Stored data entries
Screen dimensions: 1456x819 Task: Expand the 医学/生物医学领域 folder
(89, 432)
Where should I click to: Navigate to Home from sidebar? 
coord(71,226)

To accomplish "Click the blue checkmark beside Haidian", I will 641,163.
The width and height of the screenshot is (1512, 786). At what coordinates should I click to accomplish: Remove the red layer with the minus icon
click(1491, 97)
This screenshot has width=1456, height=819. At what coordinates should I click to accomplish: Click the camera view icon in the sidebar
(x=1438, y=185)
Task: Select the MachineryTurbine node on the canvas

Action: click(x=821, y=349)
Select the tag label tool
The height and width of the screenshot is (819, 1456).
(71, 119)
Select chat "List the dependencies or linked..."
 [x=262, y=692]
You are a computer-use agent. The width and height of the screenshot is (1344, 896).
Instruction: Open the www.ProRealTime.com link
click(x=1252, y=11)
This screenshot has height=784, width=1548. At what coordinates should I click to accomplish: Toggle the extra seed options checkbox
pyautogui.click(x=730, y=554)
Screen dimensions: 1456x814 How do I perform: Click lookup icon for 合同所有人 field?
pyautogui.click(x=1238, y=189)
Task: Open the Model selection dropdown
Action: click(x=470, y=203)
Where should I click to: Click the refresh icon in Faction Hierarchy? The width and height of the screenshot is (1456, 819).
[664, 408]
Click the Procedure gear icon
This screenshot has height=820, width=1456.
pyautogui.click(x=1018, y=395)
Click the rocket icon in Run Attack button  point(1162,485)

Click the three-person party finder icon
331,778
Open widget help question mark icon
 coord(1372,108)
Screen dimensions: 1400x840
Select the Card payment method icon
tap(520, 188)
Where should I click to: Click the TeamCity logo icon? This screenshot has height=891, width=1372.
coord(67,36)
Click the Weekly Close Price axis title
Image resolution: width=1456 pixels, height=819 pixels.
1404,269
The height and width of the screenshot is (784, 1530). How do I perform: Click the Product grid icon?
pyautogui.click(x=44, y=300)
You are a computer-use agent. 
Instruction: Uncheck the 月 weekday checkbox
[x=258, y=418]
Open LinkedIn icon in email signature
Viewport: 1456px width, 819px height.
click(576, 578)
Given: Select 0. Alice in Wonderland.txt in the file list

**Exercise:**
Could you copy out the data in full, exactly as it is written?

**Exercise response:**
Screen dimensions: 1456x819 Task: Expand the 医学/生物医学领域 folder
(89, 432)
Where should I click to: Navigate to Home from sidebar? 
coord(71,226)

To accomplish "Click the blue checkmark beside Haidian", I will 641,163.
The width and height of the screenshot is (1512, 786). At what coordinates should I click to accomplish: Remove the red layer with the minus icon
click(1491, 97)
This screenshot has width=1456, height=819. At what coordinates should I click to accomplish: Click the camera view icon in the sidebar
(x=1438, y=185)
Task: Select the MachineryTurbine node on the canvas

Action: click(x=821, y=349)
Select the tag label tool
The height and width of the screenshot is (819, 1456).
(71, 119)
Select chat "List the dependencies or linked..."
 [x=262, y=692]
You are a computer-use agent. The width and height of the screenshot is (1344, 896).
Instruction: Open the www.ProRealTime.com link
click(x=1252, y=11)
This screenshot has height=784, width=1548. At what coordinates should I click to accomplish: Toggle the extra seed options checkbox
pyautogui.click(x=730, y=554)
Screen dimensions: 1456x814 How do I perform: Click lookup icon for 合同所有人 field?
pyautogui.click(x=1238, y=189)
Task: Open the Model selection dropdown
Action: click(x=470, y=203)
Where should I click to: Click the refresh icon in Faction Hierarchy? The width and height of the screenshot is (1456, 819).
[664, 408]
Click the Procedure gear icon
This screenshot has height=820, width=1456.
pyautogui.click(x=1018, y=395)
Click the rocket icon in Run Attack button  point(1162,485)

Click the three-person party finder icon
331,778
Open widget help question mark icon
 coord(1372,108)
Screen dimensions: 1400x840
Select the Card payment method icon
tap(520, 188)
Where should I click to: Click the TeamCity logo icon? This screenshot has height=891, width=1372.
coord(67,36)
Click the Weekly Close Price axis title
Image resolution: width=1456 pixels, height=819 pixels.
1404,269
The height and width of the screenshot is (784, 1530). How do I perform: Click the Product grid icon?
pyautogui.click(x=44, y=300)
You are a computer-use agent. 
Instruction: Uncheck the 月 weekday checkbox
[x=258, y=418]
Open LinkedIn icon in email signature
Viewport: 1456px width, 819px height.
click(576, 578)
Given: Select 0. Alice in Wonderland.txt in the file list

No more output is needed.